RECORDS FOR THIS EXERCISE:
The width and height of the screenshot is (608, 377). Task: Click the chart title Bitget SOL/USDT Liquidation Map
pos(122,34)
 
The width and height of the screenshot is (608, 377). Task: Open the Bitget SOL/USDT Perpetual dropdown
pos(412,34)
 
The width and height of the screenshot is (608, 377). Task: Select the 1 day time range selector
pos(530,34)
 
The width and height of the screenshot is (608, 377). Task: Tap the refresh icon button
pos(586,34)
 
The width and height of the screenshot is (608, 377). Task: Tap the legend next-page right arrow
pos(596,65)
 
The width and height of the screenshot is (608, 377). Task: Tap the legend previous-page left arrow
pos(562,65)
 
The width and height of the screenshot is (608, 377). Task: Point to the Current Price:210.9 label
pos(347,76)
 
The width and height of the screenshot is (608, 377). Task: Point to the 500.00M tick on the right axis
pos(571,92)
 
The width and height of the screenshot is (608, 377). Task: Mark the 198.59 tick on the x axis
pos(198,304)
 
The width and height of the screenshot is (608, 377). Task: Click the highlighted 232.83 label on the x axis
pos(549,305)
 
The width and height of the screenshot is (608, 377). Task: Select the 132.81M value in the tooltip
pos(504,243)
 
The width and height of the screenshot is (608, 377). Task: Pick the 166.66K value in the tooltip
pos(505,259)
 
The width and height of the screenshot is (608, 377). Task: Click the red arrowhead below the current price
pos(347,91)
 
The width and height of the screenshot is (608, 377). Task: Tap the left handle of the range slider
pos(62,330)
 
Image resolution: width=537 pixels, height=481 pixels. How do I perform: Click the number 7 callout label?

...

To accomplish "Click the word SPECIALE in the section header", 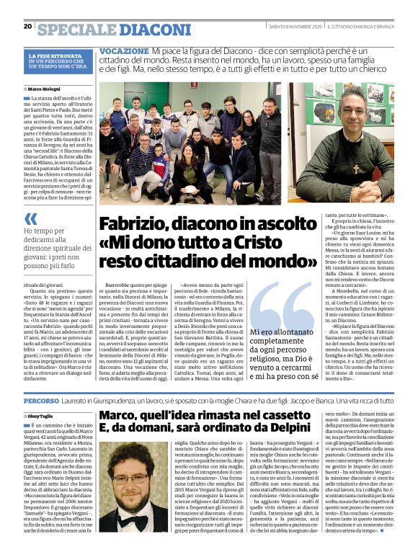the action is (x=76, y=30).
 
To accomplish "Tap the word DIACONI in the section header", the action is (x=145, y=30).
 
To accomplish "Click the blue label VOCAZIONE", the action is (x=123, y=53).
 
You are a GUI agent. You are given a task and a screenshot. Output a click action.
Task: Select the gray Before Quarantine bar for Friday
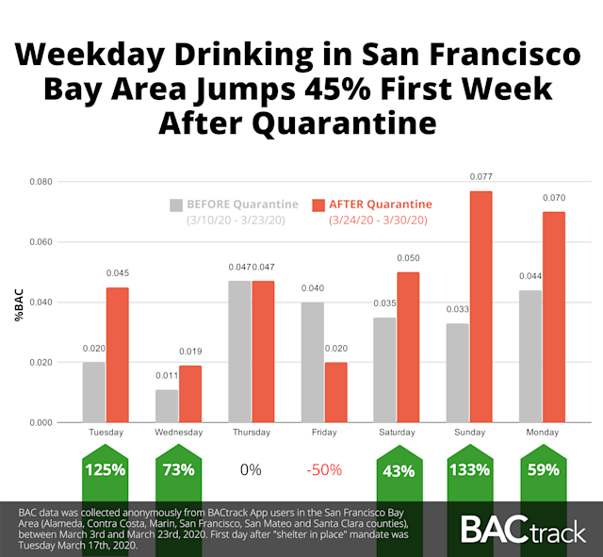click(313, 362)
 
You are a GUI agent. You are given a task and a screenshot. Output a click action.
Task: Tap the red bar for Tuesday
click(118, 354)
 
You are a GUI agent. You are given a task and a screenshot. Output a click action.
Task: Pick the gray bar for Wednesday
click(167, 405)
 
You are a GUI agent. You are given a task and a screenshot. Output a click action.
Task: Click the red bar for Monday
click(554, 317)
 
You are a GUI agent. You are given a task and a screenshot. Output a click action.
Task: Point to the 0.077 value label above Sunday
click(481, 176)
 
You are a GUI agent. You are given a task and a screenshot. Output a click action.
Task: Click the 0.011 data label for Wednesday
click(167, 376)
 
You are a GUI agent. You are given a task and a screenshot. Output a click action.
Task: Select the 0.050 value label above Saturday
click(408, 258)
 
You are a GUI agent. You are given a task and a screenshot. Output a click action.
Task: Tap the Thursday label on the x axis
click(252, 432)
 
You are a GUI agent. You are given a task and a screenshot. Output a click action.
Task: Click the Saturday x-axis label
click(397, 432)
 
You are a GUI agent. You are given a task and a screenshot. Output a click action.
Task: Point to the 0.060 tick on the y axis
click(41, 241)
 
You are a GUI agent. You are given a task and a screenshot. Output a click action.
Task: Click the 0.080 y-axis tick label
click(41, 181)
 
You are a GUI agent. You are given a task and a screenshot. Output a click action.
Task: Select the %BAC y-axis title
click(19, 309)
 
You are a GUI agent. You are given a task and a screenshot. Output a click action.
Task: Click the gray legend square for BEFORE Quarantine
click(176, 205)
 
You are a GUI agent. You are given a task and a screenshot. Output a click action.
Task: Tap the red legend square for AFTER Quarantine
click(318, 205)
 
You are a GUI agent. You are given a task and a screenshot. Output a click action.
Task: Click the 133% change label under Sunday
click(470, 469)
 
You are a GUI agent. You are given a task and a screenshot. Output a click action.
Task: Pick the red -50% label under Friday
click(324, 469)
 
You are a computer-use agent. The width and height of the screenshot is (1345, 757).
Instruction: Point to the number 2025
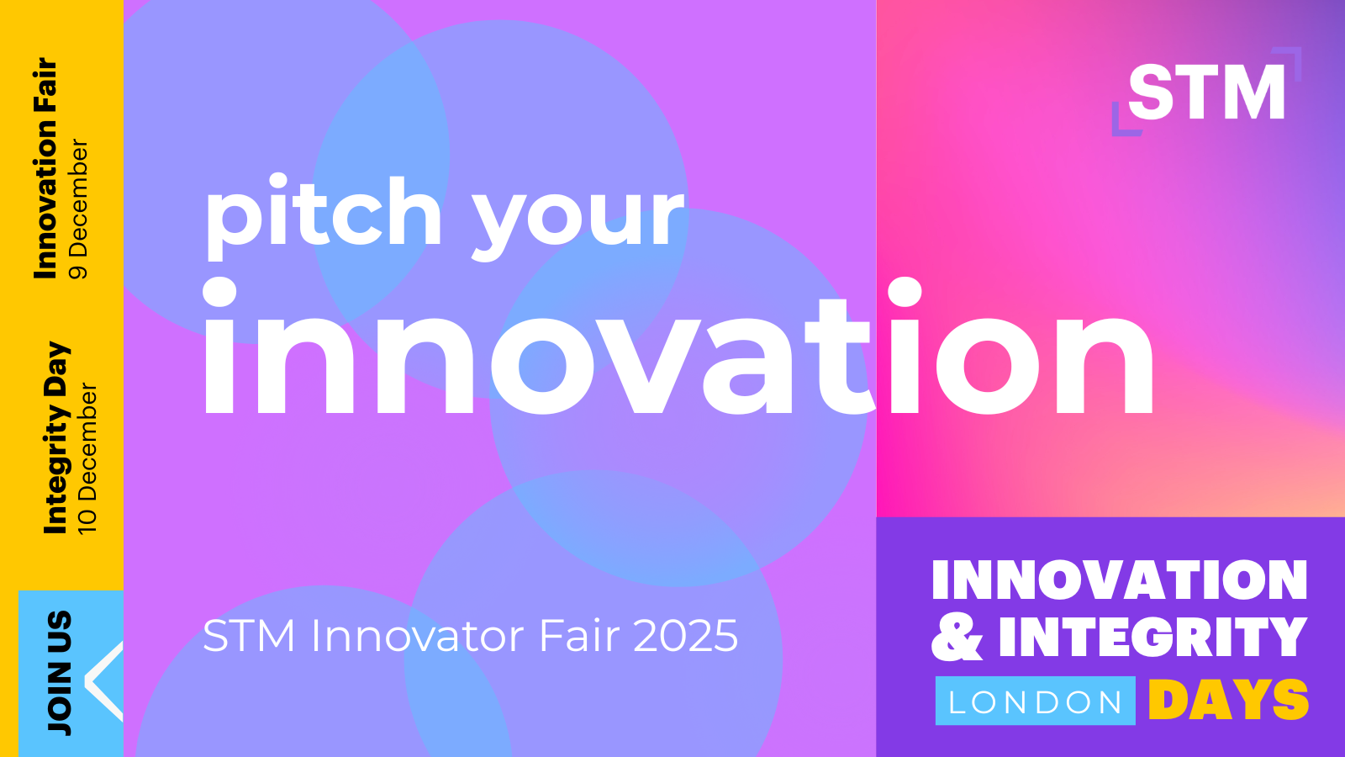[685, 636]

==

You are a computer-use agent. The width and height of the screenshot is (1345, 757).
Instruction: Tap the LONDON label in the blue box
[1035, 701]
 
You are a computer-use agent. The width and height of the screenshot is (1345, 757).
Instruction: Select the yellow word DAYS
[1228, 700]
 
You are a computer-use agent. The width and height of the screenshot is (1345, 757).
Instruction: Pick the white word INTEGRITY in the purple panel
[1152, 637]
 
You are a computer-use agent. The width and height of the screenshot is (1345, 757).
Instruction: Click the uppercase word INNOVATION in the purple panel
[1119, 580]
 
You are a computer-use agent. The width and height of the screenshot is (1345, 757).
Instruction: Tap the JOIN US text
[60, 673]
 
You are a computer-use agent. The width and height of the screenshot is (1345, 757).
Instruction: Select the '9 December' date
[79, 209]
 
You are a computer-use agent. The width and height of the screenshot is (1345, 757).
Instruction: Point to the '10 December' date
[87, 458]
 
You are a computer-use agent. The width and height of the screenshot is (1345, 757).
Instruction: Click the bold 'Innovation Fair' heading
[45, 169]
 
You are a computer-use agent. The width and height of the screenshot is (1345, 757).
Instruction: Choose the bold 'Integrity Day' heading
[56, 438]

EXERCISE INSTRUCTIONS:
Rewrite the rows from the line containing "next-page right arrow" through the line containing "pos(347,76)", putting "chart key" in place of "legend" and changing nothing else.

FINISHED EXERCISE:
The width and height of the screenshot is (608, 377). Task: Tap the chart key next-page right arrow
pos(596,65)
 
The width and height of the screenshot is (608, 377). Task: Tap the chart key previous-page left arrow
pos(562,65)
 
The width and height of the screenshot is (608, 377). Task: Point to the Current Price:210.9 label
pos(347,76)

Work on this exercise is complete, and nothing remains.